This paper intends to analyze the fiscal, distributive and extra-fiscal aspects of the Brazilian Real State Tax. This paper shows that the collection level of this tax in Brazil (1,21% of the GDP in 2002) is lower than in most of the developed countries (between 1,5% and 4,5% of theirs GDP) and that the poorest taxpayer loose a bigger portion of their income with this tax than the richest ones. The analysis of 16 Brazilians cities showed that the implementation of progressive taxes improved the distributive aspect of the tax. The existing official information about the real states is generally outdated and the system of evaluations is regressive and made with poor technique. The paper also estimated that only 60% of urban real states in Brazil are registered. The econometric model pointed out that the variables: municipal per capita yield, level of urbanization, per capita spend in habitation and urbanization and localization of the city have a positive effect in the collection level and, on the other hand, the level of per capita government transfer has negative impact.
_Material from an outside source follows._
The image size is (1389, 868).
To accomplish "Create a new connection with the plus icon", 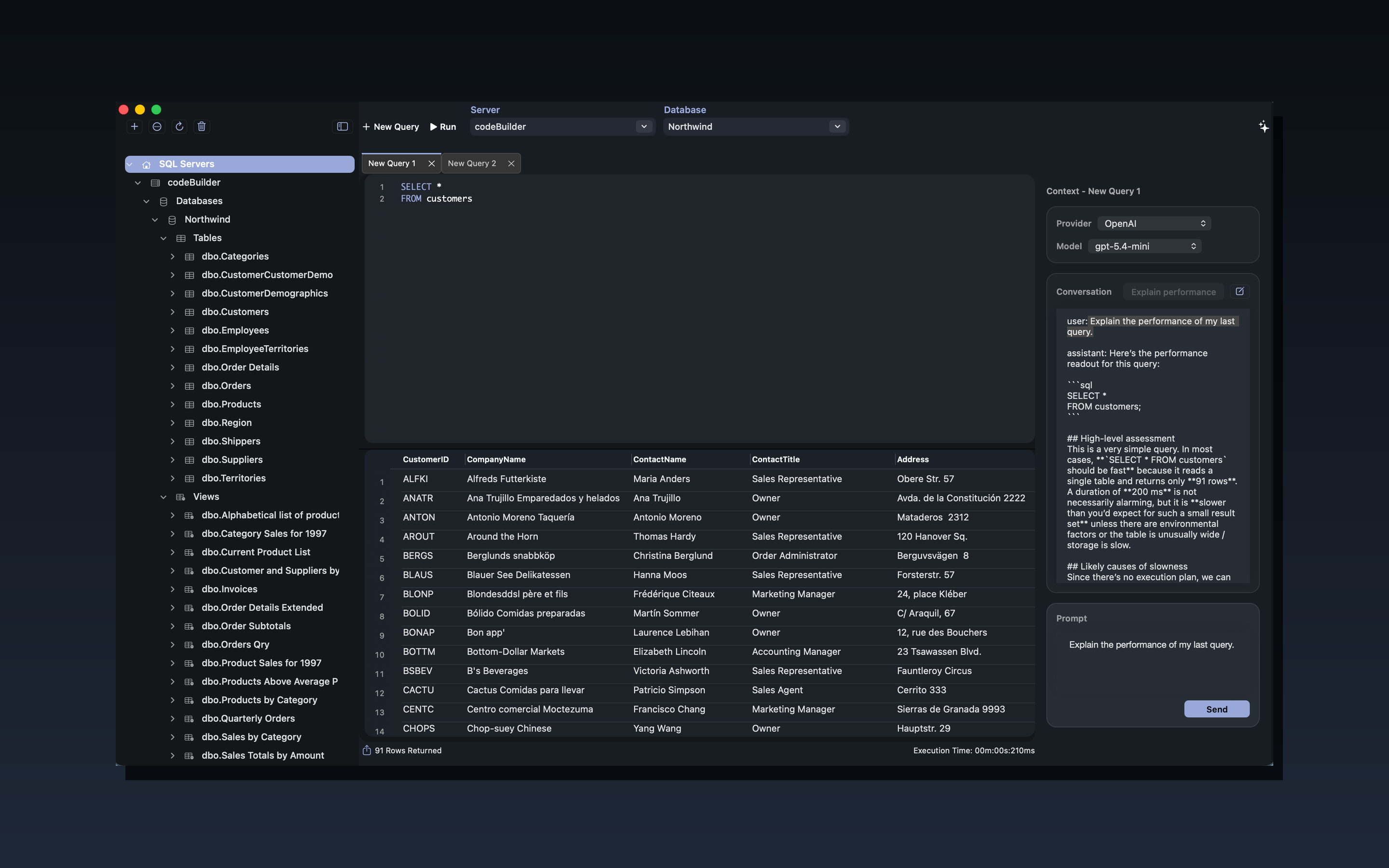I will pos(134,126).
O trabalho visa analisar os aspectos fiscais, distributivos e extrafiscais do Imposto Predial e Territorial Urbano – IPTU no Brasil. Constatou-se que o nível de arrecadação dos impostos sobre a propriedade no Brasil (1,21% do PIB em 2002) é mais baixo que na maioria dos países desenvolvidos (entre 1,5% e 4,5% do PIB) e os contribuintes mais pobres comprometem uma parcela maior da sua renda com o pagamento do imposto que os mais ricos. Após análise de 16 capitais brasileiras, verificou-se que a instituição de alíquotas progressivas melhorou a distribuição do imposto. Estimou-se que apenas 60% dos imóveis urbanos estão devidamente cadastrados pelos municípios, na maioria das vezes com informações desatualizadas e que as avaliações imobiliárias são regressivas e realizadas com baixo nível técnico. Na modelagem econométrica verificou-se que as variáveis: renda per capita municipal, alíquotas legais, cobertura cadastral, grau de urbanização, gasto per capita em habitação e urbanismo e localização do município, tem efeito positivo no nível de arrecadação do IPTU e, por outro lado, o nível de transferências correntes per capita, tem impacto negativo.